The Department of Education also met this week with both Appropriations Committees. In the Senate hearing, lawmakers expressed frustration that the agency did not seem to incorporate the legislature’s recommendations on topics such as the implementation of the federal Every Student Succeeds Act and the potential of allowing students to take the SATs as an alternative to the Keystone Exams, which Sec. Pedro Rivera pushed back on. When questioned by Sen. Gene Yaw, R-Lycoming, on whether the department was focused on career and technical education as an option for students, Rivera said that they are “absolutely providing greater opportunity for students to work towards that career pathway.” In terms of the way that schools are currently funded – a combination of state funding and local property taxes – Sen. Dave Argall, R-Schuylkill, who is a leading proponent of legislation that would apply new and higher sales and income taxes to achieve so-called property tax reform – talked about the complaints he gets from taxpayers about the rising rates. Sen. Argall lamented that the governor didn’t include a mention of school property tax reform in his budget address, to which Sec. Rivera answered that while he couldn’t speak for the governor, their conversations have centered on academic opportunities, teaching, learning and instruction. The PA Chamber is opposed to property tax reforms like S.B. 76 that would target renters, small businesses and young families and put school districts and the Commonwealth on financially shaky ground.

Several Republican lawmakers on the House Appropriations Committee also expressed frustration at Gov. Wolf’s veto of welfare work requirements in the fall during a hearing with the Department of Human services. According to a story in Capitolwire, they asked for an explanation behind the veto because the legislation (H.B. 59) would have required some Medicaid recipients – namely the non-elderly who are not disabled – to work or be active in a work-related activity to maintain their Medicaid eligibility. Acting DHS Secretary Teresa Miller responded, “I think the issue is we know people experience barriers to working, and I think taking away access to health care is just going to add one more barrier.” Committee Chairman Stan Saylor disagreed with the governor’s veto, saying that “We’re not doing enough at the state level …. to get people into jobs.” Miller initially claimed in the hearing that a work mandate would end up costing the state about $600 million, because the agency would need to hire 300 new employees to implement the requirement – a comment she walked back a bit later in the hearing, as she said that the agency only has very rough figures regarding the potential cost. The committee did find common ground with the agency regarding the need to reevaluate programs to ensure that welfare recipients aren’t losing access to many of the programs that help them after they secure employment.
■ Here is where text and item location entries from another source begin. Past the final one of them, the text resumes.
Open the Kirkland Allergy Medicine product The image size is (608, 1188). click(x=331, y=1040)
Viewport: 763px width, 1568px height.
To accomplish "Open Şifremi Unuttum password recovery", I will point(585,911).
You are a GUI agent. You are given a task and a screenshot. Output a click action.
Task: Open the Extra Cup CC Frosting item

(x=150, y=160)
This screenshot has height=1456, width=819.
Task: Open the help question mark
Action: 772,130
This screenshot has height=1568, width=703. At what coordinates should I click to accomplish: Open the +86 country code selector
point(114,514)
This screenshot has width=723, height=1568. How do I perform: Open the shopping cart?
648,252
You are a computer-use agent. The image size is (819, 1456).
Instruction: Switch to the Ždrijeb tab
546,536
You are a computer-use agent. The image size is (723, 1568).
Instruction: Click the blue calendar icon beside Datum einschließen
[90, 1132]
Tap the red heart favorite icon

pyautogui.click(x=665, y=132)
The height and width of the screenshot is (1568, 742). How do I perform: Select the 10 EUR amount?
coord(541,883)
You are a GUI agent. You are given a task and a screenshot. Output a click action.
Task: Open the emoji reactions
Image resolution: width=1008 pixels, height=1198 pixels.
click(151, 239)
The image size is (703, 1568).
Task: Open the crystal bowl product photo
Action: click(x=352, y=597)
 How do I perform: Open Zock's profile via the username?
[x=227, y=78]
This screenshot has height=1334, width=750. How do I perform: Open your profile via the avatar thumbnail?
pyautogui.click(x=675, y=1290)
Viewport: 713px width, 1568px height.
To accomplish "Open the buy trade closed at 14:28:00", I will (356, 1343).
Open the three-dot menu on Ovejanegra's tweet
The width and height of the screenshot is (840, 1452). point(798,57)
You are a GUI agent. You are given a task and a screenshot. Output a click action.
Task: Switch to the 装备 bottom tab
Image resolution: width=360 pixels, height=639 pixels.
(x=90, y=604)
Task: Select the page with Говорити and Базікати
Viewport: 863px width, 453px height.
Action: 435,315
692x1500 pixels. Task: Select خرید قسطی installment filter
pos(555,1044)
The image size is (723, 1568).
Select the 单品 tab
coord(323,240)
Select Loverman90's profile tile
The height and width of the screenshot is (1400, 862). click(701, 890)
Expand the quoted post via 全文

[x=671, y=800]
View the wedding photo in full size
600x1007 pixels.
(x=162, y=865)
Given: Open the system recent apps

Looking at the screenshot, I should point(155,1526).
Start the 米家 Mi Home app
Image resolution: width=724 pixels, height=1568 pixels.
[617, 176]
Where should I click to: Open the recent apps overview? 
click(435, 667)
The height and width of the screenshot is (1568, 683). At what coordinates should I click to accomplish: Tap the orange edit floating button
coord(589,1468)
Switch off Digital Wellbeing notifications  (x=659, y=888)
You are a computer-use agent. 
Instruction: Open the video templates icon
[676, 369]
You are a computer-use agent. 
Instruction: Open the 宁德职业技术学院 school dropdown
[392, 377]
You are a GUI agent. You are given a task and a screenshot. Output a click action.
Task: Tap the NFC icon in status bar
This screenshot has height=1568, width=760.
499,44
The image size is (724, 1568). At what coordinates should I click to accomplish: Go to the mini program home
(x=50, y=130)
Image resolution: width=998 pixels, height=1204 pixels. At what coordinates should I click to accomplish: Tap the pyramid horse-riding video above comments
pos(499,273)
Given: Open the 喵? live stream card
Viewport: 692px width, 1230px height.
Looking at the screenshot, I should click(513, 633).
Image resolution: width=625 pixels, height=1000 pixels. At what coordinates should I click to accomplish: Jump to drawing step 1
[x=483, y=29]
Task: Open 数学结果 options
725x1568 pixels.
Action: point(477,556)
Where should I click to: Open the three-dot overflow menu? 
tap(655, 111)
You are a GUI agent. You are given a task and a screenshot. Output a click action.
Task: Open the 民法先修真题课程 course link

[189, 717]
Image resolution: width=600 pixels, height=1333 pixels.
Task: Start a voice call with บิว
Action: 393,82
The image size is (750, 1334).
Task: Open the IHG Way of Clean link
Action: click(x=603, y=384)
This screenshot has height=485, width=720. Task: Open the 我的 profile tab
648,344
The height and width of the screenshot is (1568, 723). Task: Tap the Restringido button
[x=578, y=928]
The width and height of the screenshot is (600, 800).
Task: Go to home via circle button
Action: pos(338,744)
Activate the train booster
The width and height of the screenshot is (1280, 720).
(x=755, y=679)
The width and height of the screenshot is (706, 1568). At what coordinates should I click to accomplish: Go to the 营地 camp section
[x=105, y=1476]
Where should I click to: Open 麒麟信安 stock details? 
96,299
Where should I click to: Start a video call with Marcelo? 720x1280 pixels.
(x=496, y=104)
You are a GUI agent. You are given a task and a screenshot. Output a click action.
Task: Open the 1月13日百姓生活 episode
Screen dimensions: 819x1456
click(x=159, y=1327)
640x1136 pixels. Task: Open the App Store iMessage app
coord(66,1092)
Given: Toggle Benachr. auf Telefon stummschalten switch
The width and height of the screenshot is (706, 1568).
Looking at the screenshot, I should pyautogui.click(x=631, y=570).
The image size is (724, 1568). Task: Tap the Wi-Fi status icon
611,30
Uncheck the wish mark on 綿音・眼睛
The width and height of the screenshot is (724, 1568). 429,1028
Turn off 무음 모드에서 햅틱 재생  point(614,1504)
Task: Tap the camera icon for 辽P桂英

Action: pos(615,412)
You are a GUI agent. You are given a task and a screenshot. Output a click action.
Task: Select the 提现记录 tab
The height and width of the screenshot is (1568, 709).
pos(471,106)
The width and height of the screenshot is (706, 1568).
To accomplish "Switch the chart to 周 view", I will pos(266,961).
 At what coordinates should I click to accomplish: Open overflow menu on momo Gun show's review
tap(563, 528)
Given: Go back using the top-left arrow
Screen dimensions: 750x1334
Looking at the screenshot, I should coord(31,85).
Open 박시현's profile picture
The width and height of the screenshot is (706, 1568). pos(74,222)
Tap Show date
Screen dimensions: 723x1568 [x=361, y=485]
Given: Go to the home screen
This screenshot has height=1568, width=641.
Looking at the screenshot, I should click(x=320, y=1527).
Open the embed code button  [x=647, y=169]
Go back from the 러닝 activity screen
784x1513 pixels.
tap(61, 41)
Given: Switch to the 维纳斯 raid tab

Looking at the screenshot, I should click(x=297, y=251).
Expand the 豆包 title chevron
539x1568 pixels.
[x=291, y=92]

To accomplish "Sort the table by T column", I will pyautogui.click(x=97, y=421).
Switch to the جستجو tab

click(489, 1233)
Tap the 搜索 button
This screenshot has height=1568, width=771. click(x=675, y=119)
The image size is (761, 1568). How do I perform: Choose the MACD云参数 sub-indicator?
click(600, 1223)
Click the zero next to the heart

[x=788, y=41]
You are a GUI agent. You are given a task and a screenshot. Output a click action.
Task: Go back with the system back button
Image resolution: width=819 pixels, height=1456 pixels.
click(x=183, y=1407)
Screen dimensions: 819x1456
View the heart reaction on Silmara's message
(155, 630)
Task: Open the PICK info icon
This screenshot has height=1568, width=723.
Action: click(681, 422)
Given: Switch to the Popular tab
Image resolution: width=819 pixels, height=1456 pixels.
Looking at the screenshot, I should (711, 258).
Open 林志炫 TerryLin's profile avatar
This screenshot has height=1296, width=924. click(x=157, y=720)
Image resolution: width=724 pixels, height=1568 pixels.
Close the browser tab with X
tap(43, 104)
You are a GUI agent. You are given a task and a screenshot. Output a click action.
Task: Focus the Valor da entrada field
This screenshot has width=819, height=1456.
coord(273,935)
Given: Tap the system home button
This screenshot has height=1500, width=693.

The final week of budget hearings concluded with Budget Secretary Randy Albright, who provided both committees with a thorough overview of the budget plan. To recap, Gov. Wolf is proposing spending $32.9 billion in the coming year’s budget – an increase of 3 percent over the current year’s spending. While no sales or income tax increases are in his proposal, he is yet again pushing for a punitive additional tax on the state’s natural gas industry, along with other policies that the PA Chamber will fight back against in the coming months – including a mandated entry-level wage increase to $12 an hour and the aforementioned imposition of combined reporting within the state’s tax structure.